**TEXT EXTRACT:**

━━━━━━━━━━━━━━━━

Ok Thankyou that is very clear. I can see what you're talking about. I am on my way back down now before dark. 

I've only time to do the one goat tonight, but if I can get that right I will repeat the process with the rest of the herd tomorrow.

No they're not boer, the one with the bad separation is Kiko type, and the one in the last two photos is Nubian/Saanen cross.


----------



## Tenacross (May 26, 2011)

<Removed by clueless person that wrote it.>


----------



## Barnes19 (Sep 8, 2013)

Lol.  Another post before reloading??

How do these look?
In seeing these new photos, I think the hoof in the first three could do with a touch more off the inside heel?
The hoof in the fourth photo has one very long toe ... its the one showing quick, the other toe was nowhere near it and it came off when I went to remove a bit of separation on the inside edge. A bit strange?


----------



## Barnes19 (Sep 8, 2013)

Yes I just saw the separation on the inside of photo one, and possibly six, will come off with a small cut out. (Don't know how I missed it before seeing the photo).

Is it safe to remove more of the hollow wall when the separation runs very high up the hoof? I have one there that seems to end about 3/4 of the way up, and some at halfway, I haven't dared go that high, if that was all trimmed off, would her hoof be likely to bend without it?


----------



## Tenacross (May 26, 2011)

YES!:hi5:


----------



## Barnes19 (Sep 8, 2013)

Now to repeat the process with 7 more goats tomorrow!


----------



## Tenacross (May 26, 2011)

Barnes19 said:


> Yes I just saw the separation on the inside of photo one, and possibly six, will come off with a small cut out. (Don't know how I missed it before seeing the photo).
> 
> Is it safe to remove more of the hollow wall when the separation runs very high up the hoof? I have one there that seems to end about 3/4 of the way up, and some at halfway, I haven't dared go that high, if that was all trimmed off, would her hoof be likely to bend without it?


I do "nip" it out, and sometimes fairly high up the hoof. They end up looking like the hoof in your second, third and fourth new pictures. It bums me out, but I think it's good to relieve that area to keep it from packing with muck again. The goats usually travel just fine. These hooves can and do get back to normal. You now keeping those heels in check is going to help prevent these events as well. Here's to some drier weather. :sun:


----------



## loggyacreslivestock (Mar 5, 2013)

━━━━━━━━━━━━━━━━

**RECORDED INFORMATION:**
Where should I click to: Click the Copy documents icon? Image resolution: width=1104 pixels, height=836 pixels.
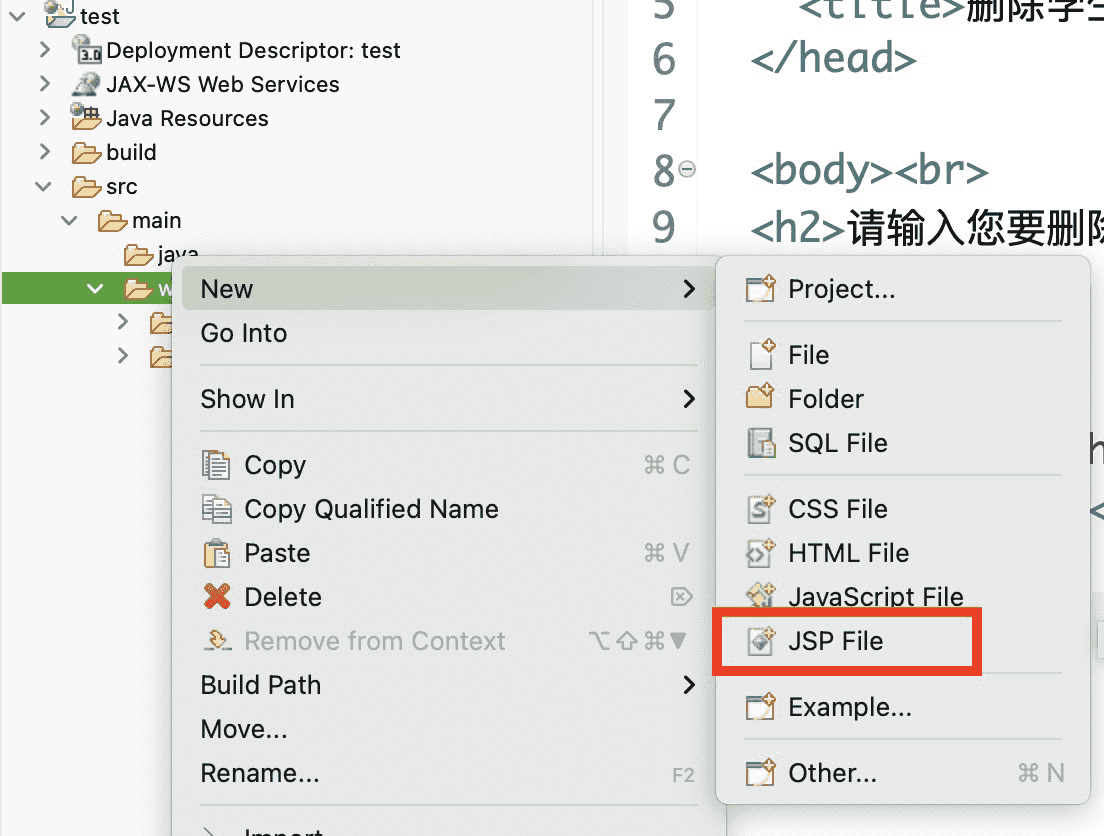[217, 465]
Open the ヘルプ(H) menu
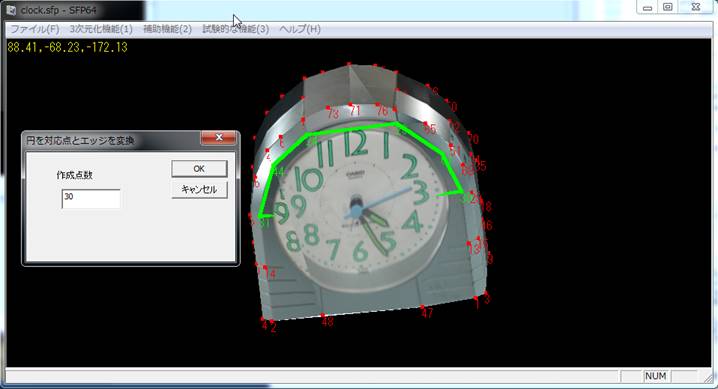 pos(299,29)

━━━━━━━━━━━━━━━━

**PROBLEMS:**
A. In the thread on trimming goat hooves, condense the paragraph beginning "I do "nip" it out" into a bulleted list that keeps its main facts.
B. Answer these from the thread on trimming goat hooves:
(i) What type is the goat with the bad separation?
(ii) How many more goats are to be trimmed tomorrow?
(iii) How far up the hoof does the highest separation seem to end?
C. Copy the thread on trimming goat hooves word for word from "How do these" to "A bit strange?".
The data have no connection to the thread on trimming goat hooves.

**EXPECTED ANSWERS:**
A.
- The separation gets nipped out, sometimes fairly high up the hoof.
- The hooves then look like the ones in the second, third and fourth new pictures.
- It is disappointing, but relieving that area keeps it from packing with muck again.
- The goats usually travel fine, and these hooves can return to normal.
- Keeping the heels in check will help prevent such problems.
- The paragraph ends with a wish for drier weather.

B.
(i) Kiko type.
(ii) 7.
(iii) About 3/4 of the way up.

C.
How do these look?
In seeing these new photos, I think the hoof in the first three could do with a touch more off the inside heel?
The hoof in the fourth photo has one very long toe ... its the one showing quick, the other toe was nowhere near it and it came off when I went to remove a bit of separation on the inside edge. A bit strange?